The two U.S. envoys, Undersecretary of Defense Douglas Feith and Undersecretary of State Marc Grossman, told reporters that Washington has not yet made any final decisions on moving troops from Cold War-era bases in Germany to bases in Eastern Europe that are closer to potential trouble spots.
But Mr. Feith made it clear that the Defense Department's new force structure will reflect the fact that seven eastern European countries are joining NATO next year. "The recent expansion of NATO, which has been a great strengthening of the alliance, is an important new reality. And a lot of the current force posture in Europe is based on the realities of the Cold War, and so adjustments are going to have to be made to take into account that the alliance is larger and stronger than it was a few years ago," he said.
Although the plans for realigning the U.S. force structure have a worldwide scope, Mr. Feith and Mr. Grossman have begun a series of consultations designed to explain the changes with visits to a dozen European capitals, including Moscow.

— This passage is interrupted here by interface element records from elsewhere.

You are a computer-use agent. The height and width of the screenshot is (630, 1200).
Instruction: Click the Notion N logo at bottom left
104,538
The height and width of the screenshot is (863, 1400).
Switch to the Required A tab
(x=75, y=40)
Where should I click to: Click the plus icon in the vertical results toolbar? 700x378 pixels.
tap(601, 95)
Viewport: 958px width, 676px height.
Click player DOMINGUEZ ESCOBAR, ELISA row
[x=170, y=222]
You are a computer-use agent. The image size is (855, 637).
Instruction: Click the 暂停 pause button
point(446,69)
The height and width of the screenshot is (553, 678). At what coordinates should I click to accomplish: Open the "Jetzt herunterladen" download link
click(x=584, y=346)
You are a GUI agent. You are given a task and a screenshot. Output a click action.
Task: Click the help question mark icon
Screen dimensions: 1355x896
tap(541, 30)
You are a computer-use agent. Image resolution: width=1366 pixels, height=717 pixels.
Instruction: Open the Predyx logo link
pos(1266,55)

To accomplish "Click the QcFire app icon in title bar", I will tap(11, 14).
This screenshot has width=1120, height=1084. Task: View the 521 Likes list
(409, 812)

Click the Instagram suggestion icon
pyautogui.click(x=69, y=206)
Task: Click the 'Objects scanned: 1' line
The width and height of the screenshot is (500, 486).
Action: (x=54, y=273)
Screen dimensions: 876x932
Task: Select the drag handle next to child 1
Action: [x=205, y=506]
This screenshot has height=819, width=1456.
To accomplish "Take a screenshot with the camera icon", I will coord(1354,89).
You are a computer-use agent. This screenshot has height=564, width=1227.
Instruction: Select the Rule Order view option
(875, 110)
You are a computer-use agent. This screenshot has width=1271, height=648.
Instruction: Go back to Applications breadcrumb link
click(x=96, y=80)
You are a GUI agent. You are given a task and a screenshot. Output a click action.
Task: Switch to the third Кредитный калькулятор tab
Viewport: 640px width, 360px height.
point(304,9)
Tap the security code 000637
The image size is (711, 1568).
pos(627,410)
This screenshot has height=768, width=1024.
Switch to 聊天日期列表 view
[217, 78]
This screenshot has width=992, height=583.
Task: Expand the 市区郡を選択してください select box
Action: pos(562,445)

The U.S. military has long wanted to move its personnel out of permanent bases in Europe, such as those in Germany that house about 80,000 troops and their families, to forward operating facilities that would allow them to deploy more quickly into crisis situations.
Secretary of State Colin Powell told the NATO allies last week that U.S. basing arrangements in Europe are obsolete and need to adapt to new threats like terrorism and reflect the advances in technology and mobility that U.S. military forces have acquired.
But Mr. Feith declined to set a timetable for any redeployments. "We are not at the point where specific decisions are going to be discussed, let alone announced, on moving particular units from here to there. What we are looking at is how do we make sure that we have capabilities in Europe that will allow the NATO alliance to remain capable and sustainable and relevant for decades ahead," he said.
Although he says he is sensitive to the fact that base closures can affect local economies, Mr. Feith says some changes may be made as early as next year.